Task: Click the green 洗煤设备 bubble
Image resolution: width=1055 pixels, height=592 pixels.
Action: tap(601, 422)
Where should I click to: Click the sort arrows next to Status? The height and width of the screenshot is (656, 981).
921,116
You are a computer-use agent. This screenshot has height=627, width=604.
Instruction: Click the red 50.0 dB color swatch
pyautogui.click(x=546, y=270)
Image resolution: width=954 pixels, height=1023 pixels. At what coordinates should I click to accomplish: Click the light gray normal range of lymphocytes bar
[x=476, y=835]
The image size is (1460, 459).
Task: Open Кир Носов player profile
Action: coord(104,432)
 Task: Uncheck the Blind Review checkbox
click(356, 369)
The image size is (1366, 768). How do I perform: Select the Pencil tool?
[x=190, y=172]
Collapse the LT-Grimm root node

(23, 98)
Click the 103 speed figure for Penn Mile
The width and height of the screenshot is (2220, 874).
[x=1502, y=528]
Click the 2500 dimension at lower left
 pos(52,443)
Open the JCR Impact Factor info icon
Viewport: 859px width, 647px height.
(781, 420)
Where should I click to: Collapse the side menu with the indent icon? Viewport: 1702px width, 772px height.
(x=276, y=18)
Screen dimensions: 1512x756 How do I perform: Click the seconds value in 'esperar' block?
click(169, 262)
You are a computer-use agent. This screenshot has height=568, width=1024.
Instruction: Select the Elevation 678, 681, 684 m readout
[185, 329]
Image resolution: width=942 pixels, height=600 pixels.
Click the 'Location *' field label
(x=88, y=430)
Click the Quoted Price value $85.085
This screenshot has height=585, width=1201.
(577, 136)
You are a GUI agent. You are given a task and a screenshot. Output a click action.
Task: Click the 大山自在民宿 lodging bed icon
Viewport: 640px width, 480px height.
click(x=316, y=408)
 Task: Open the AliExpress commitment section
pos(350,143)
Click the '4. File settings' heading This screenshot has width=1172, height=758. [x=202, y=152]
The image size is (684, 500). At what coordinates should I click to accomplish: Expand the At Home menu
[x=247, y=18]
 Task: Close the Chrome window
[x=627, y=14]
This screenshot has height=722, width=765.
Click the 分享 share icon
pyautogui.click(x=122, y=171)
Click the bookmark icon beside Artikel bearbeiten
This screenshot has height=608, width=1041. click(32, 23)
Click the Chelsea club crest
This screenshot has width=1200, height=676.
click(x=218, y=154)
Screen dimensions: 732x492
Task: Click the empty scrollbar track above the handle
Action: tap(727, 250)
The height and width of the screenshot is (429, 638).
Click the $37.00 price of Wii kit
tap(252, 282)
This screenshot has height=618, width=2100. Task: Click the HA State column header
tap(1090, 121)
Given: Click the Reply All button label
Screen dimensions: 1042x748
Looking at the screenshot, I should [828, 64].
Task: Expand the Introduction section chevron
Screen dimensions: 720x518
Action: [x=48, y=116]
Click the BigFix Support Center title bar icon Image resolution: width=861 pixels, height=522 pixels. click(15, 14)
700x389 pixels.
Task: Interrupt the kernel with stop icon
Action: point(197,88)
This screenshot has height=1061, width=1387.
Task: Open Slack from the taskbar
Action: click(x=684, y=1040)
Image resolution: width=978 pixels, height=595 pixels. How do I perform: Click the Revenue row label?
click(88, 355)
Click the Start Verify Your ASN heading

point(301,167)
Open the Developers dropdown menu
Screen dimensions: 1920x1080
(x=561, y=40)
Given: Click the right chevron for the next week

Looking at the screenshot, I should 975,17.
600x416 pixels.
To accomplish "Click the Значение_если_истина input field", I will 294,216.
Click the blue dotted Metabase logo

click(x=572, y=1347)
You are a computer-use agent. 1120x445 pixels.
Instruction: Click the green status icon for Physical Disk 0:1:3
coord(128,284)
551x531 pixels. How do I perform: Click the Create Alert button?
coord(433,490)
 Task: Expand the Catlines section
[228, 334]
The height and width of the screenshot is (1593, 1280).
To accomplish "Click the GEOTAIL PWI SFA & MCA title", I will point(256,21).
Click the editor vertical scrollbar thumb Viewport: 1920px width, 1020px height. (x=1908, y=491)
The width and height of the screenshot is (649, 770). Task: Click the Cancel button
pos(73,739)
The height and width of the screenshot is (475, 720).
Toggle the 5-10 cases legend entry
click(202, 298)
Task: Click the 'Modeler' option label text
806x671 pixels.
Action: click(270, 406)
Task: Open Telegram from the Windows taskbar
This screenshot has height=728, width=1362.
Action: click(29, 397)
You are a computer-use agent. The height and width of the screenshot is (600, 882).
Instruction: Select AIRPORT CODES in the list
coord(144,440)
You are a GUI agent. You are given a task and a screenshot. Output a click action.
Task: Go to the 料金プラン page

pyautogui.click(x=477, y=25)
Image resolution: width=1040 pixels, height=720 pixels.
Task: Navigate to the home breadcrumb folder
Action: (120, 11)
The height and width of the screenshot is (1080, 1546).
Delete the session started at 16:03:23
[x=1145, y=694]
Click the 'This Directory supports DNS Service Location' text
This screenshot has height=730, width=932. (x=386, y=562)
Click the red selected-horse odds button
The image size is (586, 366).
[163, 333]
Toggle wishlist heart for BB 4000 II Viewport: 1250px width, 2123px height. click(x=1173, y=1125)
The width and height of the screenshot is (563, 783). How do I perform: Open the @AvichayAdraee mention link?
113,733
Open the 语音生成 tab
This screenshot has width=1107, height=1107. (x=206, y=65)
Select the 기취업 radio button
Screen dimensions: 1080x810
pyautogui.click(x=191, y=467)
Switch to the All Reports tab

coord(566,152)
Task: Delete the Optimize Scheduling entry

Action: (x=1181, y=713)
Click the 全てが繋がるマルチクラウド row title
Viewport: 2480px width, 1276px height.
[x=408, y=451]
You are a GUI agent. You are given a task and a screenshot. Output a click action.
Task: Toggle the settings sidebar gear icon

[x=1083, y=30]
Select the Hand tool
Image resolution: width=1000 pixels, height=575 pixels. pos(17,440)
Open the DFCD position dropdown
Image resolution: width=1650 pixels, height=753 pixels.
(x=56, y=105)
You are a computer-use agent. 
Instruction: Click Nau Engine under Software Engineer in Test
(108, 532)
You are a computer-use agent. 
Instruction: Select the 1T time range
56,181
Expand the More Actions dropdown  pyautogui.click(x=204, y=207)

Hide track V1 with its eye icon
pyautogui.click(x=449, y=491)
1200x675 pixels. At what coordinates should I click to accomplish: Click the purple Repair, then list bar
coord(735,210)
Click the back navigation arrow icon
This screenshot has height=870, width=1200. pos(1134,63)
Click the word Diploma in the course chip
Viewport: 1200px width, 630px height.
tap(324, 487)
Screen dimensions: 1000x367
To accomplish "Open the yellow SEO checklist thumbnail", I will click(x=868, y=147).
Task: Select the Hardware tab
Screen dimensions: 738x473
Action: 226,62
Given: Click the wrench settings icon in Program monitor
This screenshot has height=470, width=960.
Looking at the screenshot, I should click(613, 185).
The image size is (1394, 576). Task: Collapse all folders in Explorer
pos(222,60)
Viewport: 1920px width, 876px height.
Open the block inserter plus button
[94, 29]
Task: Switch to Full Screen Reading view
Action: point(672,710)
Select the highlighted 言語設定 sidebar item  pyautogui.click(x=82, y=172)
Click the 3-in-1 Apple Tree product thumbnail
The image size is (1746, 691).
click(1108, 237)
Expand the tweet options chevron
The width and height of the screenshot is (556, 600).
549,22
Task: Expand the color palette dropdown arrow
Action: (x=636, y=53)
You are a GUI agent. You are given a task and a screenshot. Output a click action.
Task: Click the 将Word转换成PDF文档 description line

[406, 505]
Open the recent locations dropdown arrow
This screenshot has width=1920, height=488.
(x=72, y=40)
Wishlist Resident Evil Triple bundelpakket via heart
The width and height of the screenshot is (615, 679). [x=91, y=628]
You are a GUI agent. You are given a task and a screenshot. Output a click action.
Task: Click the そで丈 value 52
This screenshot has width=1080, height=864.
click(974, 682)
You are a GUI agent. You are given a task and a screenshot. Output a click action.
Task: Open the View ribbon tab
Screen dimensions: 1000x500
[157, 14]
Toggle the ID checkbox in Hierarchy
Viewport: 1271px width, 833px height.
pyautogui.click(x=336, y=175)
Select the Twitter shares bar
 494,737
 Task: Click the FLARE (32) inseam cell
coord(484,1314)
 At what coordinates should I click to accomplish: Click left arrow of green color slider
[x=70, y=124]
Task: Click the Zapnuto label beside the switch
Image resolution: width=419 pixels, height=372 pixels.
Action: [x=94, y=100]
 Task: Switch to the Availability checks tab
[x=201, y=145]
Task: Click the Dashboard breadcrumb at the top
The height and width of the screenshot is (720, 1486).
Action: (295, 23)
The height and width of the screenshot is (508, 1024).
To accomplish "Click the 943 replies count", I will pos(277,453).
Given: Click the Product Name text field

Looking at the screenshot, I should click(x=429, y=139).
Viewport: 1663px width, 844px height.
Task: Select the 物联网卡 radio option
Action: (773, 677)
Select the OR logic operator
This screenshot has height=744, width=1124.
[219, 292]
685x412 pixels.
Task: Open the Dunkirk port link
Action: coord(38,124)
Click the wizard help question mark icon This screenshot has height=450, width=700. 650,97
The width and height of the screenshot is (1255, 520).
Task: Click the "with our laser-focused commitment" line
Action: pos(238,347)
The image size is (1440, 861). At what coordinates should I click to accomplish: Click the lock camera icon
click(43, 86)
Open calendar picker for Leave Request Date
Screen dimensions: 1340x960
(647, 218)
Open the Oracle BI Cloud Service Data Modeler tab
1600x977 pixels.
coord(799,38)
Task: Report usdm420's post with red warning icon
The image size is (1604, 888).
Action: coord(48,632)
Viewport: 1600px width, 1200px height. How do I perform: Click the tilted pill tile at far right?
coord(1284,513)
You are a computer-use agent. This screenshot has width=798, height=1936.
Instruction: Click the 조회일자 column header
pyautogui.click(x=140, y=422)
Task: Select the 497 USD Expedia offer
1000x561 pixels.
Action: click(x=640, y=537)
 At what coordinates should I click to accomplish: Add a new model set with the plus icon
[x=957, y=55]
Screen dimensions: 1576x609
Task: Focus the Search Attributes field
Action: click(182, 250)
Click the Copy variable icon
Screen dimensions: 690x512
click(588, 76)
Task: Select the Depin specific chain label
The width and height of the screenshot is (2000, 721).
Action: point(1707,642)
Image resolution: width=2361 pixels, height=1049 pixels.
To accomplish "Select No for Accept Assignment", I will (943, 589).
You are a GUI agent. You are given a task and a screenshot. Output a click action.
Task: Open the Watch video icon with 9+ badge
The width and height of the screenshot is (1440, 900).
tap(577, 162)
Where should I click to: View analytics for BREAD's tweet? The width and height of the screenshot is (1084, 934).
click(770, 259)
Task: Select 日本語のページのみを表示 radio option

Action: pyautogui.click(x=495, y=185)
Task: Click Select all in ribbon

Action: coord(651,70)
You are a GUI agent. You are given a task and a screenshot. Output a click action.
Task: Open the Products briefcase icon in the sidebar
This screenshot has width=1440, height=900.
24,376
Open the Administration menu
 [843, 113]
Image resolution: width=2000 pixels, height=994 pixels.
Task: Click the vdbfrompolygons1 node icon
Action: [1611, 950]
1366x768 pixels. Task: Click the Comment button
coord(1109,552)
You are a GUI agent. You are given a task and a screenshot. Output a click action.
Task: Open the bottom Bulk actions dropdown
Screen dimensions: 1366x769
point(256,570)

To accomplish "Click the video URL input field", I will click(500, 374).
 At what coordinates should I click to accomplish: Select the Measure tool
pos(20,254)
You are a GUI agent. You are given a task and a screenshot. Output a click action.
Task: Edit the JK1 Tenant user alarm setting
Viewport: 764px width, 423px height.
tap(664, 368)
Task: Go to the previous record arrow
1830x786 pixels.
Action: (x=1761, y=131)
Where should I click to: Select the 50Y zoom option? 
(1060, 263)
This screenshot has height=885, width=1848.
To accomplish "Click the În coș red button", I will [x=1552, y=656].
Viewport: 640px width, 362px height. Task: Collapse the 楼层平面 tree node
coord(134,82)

..........

Will you return exactly the lines above from the one with "The width and height of the screenshot is (649, 770)." down to the one with "Task: Click the 'Modeler' option label text", counting both as part of the range?

Task result:
The width and height of the screenshot is (649, 770). Task: Click the Cancel button
pos(73,739)
The height and width of the screenshot is (475, 720).
Toggle the 5-10 cases legend entry
click(202, 298)
Task: Click the 'Modeler' option label text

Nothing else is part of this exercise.